In the U.S.’s current situation, those who support and encourage partisanship support and encourage gridlock, lack of progress and continued deferral of the imminent, societal-scale challenges that the U.S. faces. The closer the U.S. gets to the looming existential threats, the more it will feel like chaos is imminent and that gridlock is unacceptable. That could very well be an inflection point in U.S. political history, a point where a well-funded, media-powered charismatic ideologue, surrounded by uncompromising acolytes and blindly loyal masses, rises to supreme and unquestioned power. Stay tuned.

Something that mitigates the probabilities for that scenario, and a real challenge for the partisans, is that the hyper-partisans only make up about seven percent of the U.S. electorate. As I mentioned, ba…sed on recent polling, just about everybody else thinks the country needs less partisanship.
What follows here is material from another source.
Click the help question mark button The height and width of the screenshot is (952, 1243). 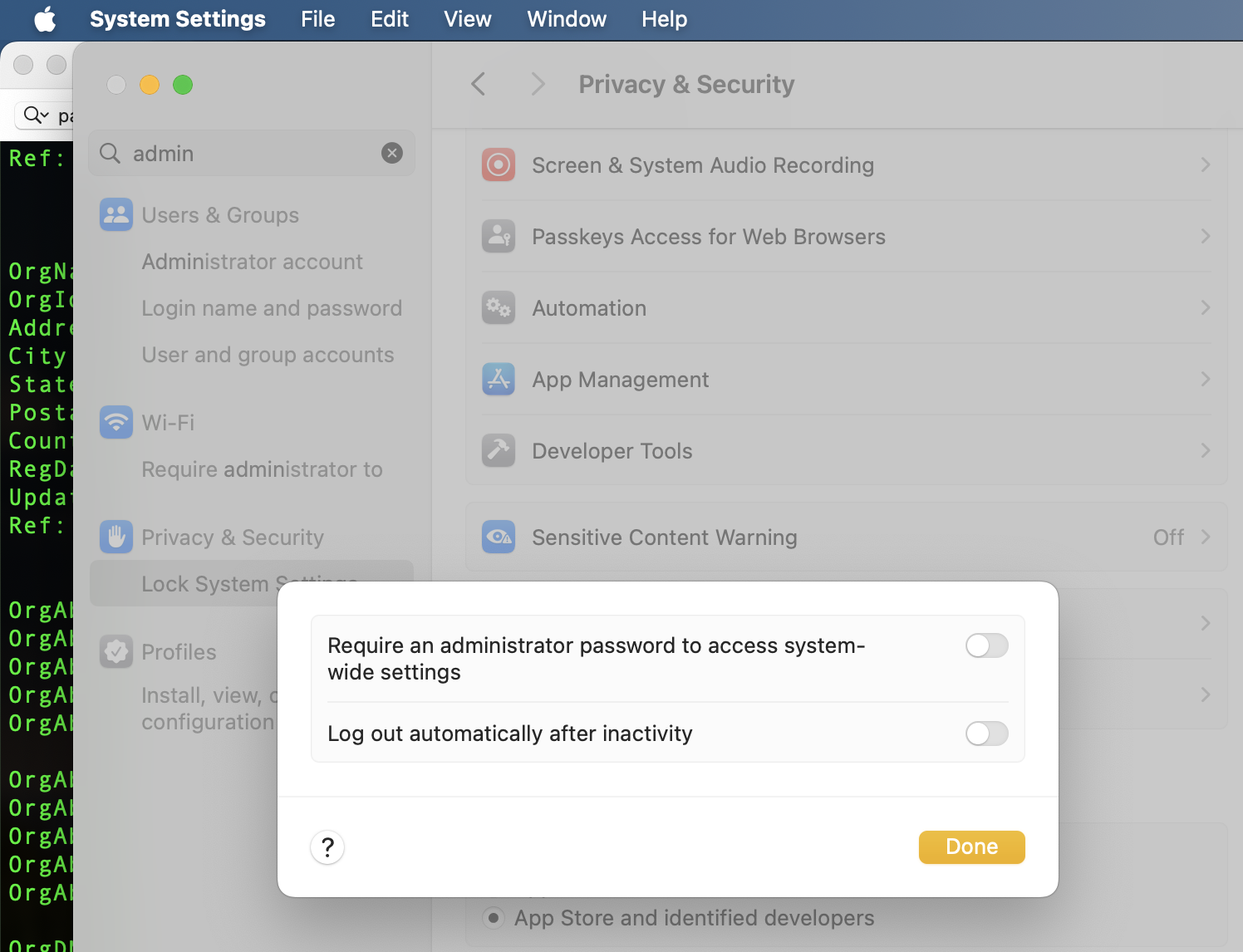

In particular, poll results show that independents, who are currently vacillating every two years between left and right while swinging the elections accordingly, support more bi-partisanship and less hyper-partisanship.

The question is, while it is easy for the hyper-partisans to keep their foot soldiers, true believers and Kool-Aid drinkers enthusiastic about the energy-laced, rapid-fire oscillations from left to right and back again, how do the hyper-partisans keep the other 93 percent of the U.S. electorate from noticing that almost nothing is being done, what is being done is being quickly undone and the existential threats are only growing more ominous by the day?

The race seems to be if the hyper-partisans can create enough perception of chaos to generate a societal consensus that their simple answers to complex, intractable problems seem like a better permanent choice than the bi-annual swing from left to right to left to right.

Given infinite prosperity, infinite energy and infinite resources, the current situation, which profits no one but the hyper-partisans and the people who make and sell political advertising, could go on forever. However, the U.S. is slowly waking up to the realization that there is no more infinite prosperity, no more infinite energy and no more infinite resources. What there is more of are massive, societal-scale challenges that are being ignored by the partisans, apparently in the hopes that when they can no longer be ignored, the electorate will choose a permanent, final solution that features the partisans’ ideology.

* * * * *
One statistical irony is worth noting: about seven percent of the U.S. electorate believes more partisanship is the answer. The Chinese Communist Party consists of about seven percent of the Chinese population.